In fact, there will be further budgetary pain, even if the economy improves, according to Grant Thorntons SALT (state and local tax) legislative outlook.
In what is expected to be a historically critical time for states, it will be exceedingly difficult to make specific predictions as to how states will address their state budgetary issues in 2010, said Jamie Yesnowitz, a SALT senior manager in Grant Thorntons National Tax Office. Nevertheless, Yesnowitz and Grant Thornton tax partner and SALT technical services practice leader Giles Sutton came up with a number of predictions of the state and local tax trends for the rest of the year.
Some of the predictions include:
States will experience further budgetary pain, even if the economy improves;
Significant changes will be made to corporate tax systems, particularly in large states;
More states will adopt the Amazon rule;
Lengthened legislative sessions will be necessary to deal with revenue shortfalls; and,
The Supreme Court will hear a case with substantial impact on the state and local tax world.
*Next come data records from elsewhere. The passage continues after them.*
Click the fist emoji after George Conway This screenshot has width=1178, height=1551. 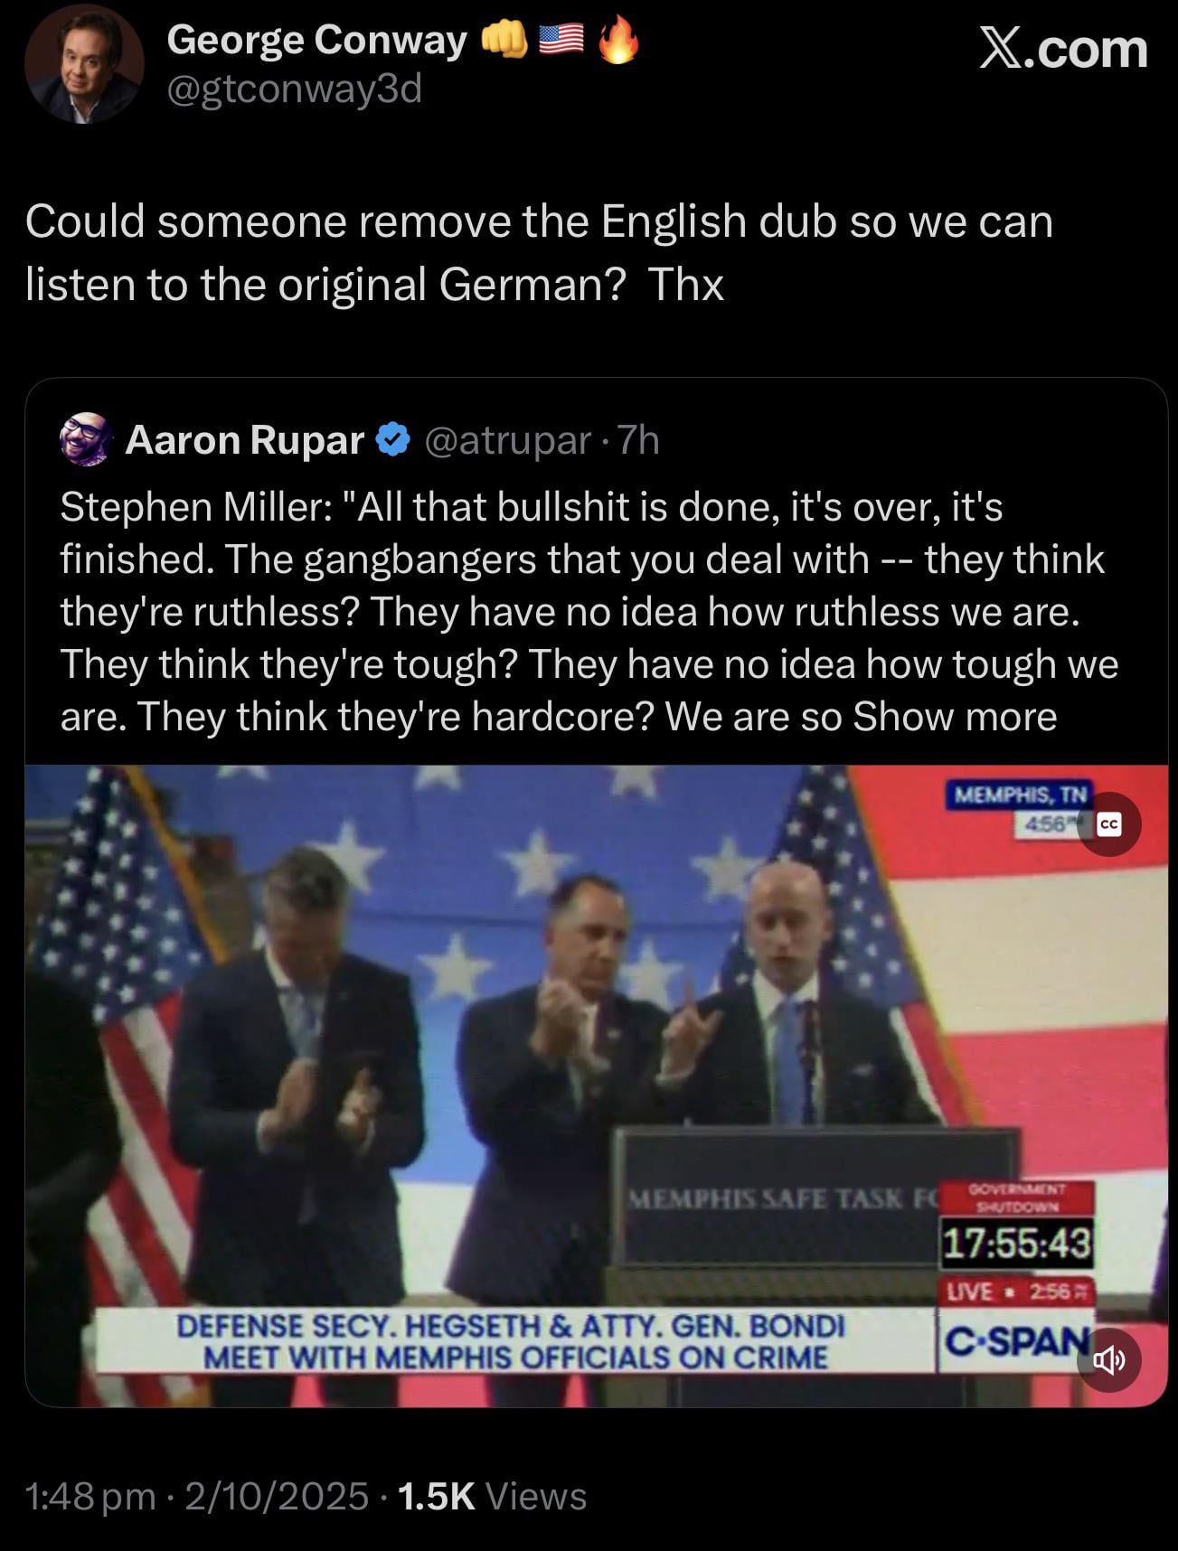[504, 41]
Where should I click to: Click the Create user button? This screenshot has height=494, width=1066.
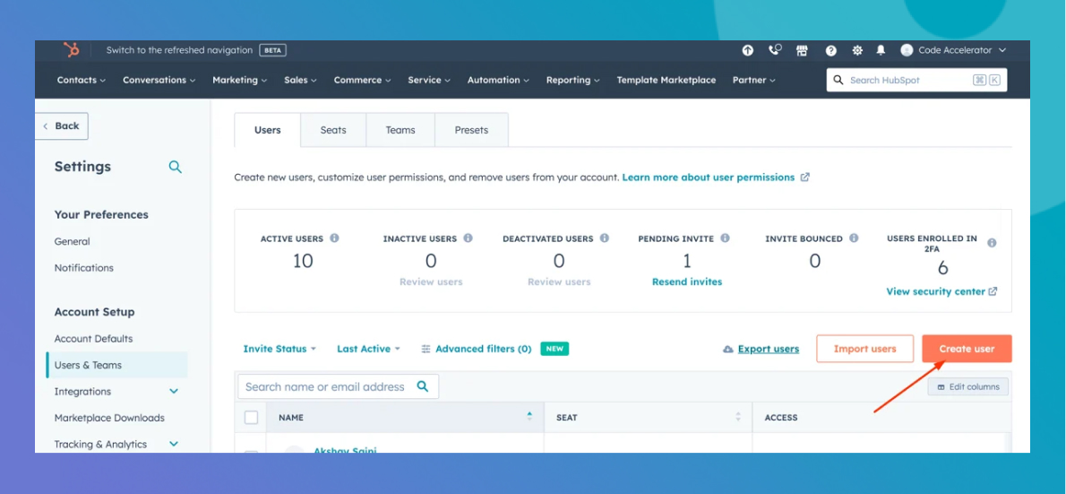(x=967, y=349)
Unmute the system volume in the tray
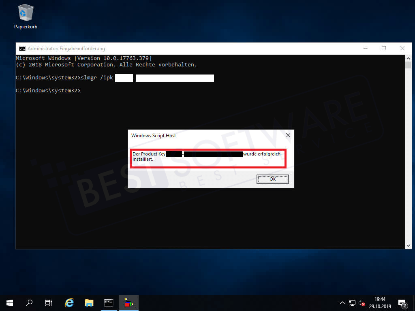 [361, 302]
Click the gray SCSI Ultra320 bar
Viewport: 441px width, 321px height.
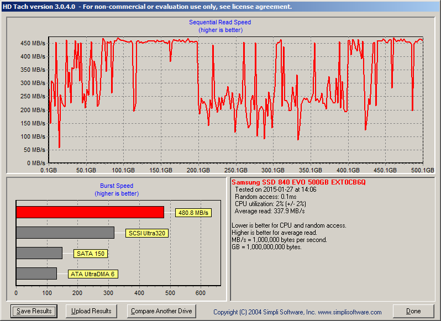[65, 233]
Many states were able to put off making wholesale changes to their tax system because they could rely on money from the federal stimulus packages, Yesnowitz noted. Large-scale budget gaps are likely in 2011, as money from federal stimulus funding authorized in 2009 and 2010 runs out. At some point in 2010, states will be forced to accept additional federal funding. The problem will be how many strings are attached. States are sensitive to conditions that might affect their level of sovereignty.
The bigger the state, the more major changes will be made to the corporate tax system, Yesnowitz predicted. New York is the most likely to put forth tax reform in April when the budget is resolved, and California is likely to see some reform, he said.
State legislatures will evaluate New Yorks Amazon rule and offer up their own versions, predicted Yesnowitz. The rule, which places a rebuttable presumption of taxability arising from sales generated by referral agreements with in-state residents, was enacted by North Carolina and Rhode Island during 2009.
Longer legislative sessions are necessary to deal with budgetary crises, and many will need to call for special sessions later in the summer and the fall. These special sessions are likely to result in wholesale changes, said Yesnowitz. We predict that a majority of these extended sessions will result in broad-based corporate tax increases or reforms designed to increase state corporate tax revenue.
Finally, Yesnowitz predicts the Supreme Court will hear a case relevant to state and local taxation. They dont hear a lot of cases usually less than 100 a year, he noted. But so many state law concerns have constitutional implications, for example, the constitutionality of subjecting a corporation that does not have physical presence in a state to an income tax. We expect the court will take one case in this area this year for oral argument.